WRITTEN REQUEST
In the data below, swap each "Click" for "Tap" and repeat every line with nothing else altered, leaving out the pictures.

EXERCISE DATA
——————

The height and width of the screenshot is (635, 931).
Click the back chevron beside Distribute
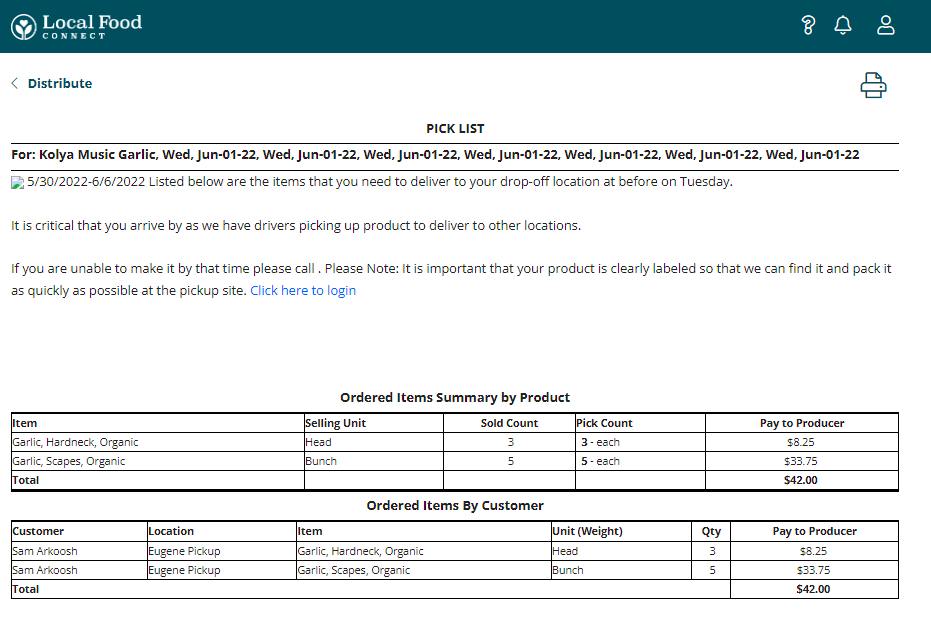[15, 83]
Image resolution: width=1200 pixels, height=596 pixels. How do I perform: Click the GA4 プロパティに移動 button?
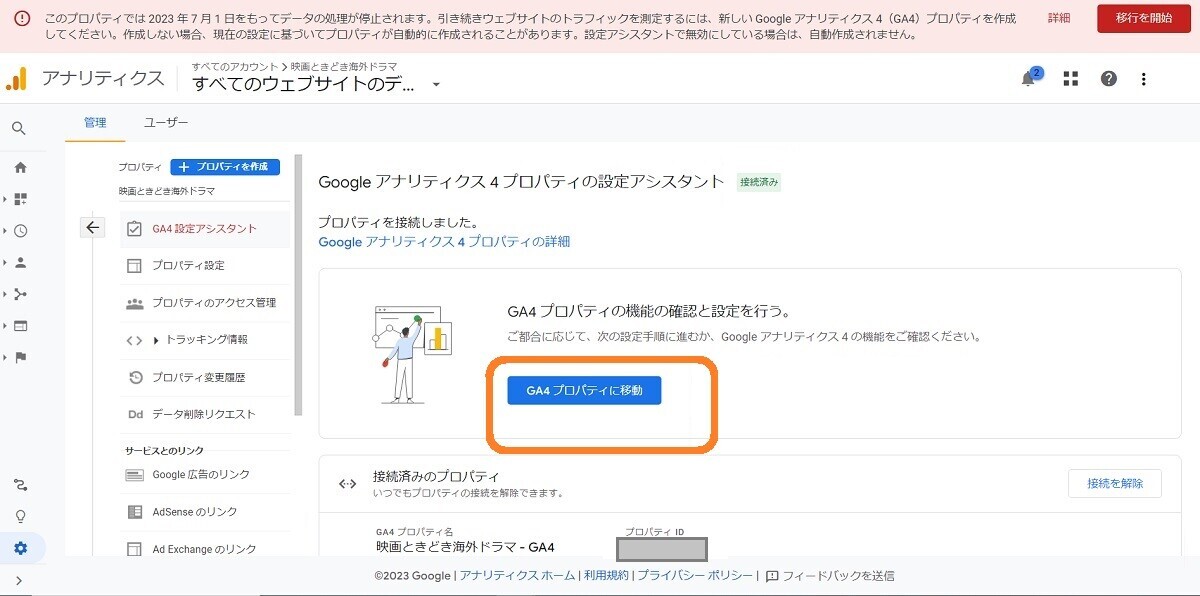(583, 391)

——————

EXPECTED ANSWER
The height and width of the screenshot is (635, 931).
Tap the back chevron beside Distribute
[15, 83]
Image resolution: width=1200 pixels, height=596 pixels. How do I perform: Tap the GA4 プロパティに移動 button?
(583, 391)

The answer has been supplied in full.